Items listed in a dataset:
┄┄┄┄┄┄

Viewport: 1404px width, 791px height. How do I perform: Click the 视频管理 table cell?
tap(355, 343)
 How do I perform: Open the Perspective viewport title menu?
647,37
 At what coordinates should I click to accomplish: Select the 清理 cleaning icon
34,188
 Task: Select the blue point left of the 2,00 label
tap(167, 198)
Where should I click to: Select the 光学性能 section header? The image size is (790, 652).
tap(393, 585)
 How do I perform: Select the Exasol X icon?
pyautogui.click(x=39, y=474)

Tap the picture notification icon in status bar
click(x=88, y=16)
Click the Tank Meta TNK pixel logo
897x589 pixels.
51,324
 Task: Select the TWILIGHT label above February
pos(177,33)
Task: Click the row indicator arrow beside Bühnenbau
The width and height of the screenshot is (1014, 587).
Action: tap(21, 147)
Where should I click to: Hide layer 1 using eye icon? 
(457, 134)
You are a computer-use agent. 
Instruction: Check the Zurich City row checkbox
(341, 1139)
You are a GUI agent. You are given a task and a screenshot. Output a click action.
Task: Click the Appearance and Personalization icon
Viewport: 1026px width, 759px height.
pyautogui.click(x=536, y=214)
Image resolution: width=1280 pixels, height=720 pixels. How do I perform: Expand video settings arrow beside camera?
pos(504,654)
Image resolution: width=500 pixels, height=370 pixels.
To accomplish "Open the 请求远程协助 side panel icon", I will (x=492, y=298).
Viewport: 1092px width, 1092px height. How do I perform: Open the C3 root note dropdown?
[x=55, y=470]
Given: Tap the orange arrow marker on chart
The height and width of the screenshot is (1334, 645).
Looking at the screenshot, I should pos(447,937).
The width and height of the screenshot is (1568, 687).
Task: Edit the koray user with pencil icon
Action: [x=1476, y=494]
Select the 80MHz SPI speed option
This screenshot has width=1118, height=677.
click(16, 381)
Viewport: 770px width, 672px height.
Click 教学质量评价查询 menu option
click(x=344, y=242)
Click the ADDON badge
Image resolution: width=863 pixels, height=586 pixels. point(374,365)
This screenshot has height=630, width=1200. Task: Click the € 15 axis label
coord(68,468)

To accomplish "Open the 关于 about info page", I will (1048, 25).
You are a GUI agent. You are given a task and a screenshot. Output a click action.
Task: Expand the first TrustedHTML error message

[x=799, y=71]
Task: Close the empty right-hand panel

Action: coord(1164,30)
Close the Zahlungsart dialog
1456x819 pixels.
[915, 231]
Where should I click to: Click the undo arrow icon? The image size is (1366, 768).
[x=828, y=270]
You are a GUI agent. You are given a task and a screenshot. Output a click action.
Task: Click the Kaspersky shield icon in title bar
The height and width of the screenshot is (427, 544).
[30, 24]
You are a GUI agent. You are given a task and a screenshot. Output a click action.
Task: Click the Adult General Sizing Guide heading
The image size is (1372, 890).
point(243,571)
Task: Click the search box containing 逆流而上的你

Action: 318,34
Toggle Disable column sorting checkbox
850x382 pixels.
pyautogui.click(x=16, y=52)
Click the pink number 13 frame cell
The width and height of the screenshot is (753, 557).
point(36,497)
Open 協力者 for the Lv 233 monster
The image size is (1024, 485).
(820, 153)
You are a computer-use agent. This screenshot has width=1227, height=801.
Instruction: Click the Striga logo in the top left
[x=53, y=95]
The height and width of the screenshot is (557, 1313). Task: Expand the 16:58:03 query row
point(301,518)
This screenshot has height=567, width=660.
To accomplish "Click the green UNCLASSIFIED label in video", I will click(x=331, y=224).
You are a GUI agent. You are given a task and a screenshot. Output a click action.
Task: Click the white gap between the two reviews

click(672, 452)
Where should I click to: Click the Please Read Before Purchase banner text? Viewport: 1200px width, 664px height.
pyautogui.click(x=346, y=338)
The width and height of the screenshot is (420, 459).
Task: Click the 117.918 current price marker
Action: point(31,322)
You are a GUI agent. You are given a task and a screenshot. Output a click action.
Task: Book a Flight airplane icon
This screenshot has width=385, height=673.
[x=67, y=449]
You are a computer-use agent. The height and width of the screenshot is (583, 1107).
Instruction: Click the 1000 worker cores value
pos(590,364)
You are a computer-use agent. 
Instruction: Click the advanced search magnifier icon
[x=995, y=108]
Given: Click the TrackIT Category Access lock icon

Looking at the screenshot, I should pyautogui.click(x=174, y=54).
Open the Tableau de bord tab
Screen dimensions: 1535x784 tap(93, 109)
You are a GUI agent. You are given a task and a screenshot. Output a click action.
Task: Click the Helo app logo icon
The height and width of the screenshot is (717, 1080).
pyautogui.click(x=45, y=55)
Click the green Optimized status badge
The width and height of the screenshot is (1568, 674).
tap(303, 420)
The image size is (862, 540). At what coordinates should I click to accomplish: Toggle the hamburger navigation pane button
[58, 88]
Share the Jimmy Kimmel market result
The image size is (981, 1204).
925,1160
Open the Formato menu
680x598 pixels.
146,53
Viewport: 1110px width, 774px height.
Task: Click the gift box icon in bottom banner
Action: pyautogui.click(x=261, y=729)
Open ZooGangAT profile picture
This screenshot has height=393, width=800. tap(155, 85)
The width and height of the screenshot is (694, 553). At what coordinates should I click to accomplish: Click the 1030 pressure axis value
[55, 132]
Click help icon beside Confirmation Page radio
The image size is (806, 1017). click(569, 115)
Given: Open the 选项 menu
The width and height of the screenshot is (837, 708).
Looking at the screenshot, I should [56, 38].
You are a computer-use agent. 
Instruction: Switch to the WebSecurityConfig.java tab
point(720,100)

┄┄┄┄┄┄

WHAT YOU ARE ASKED TO DO: Only lines that hold the string "will" belong in the answer, so copy every one of them from the records.

ANSWER SPACE:
To accomplish "Open the 请求远程协助 side panel icon", I will (x=492, y=298).
To accomplish "Open the 关于 about info page", I will (1048, 25).
To accomplish "Click the green UNCLASSIFIED label in video", I will click(x=331, y=224).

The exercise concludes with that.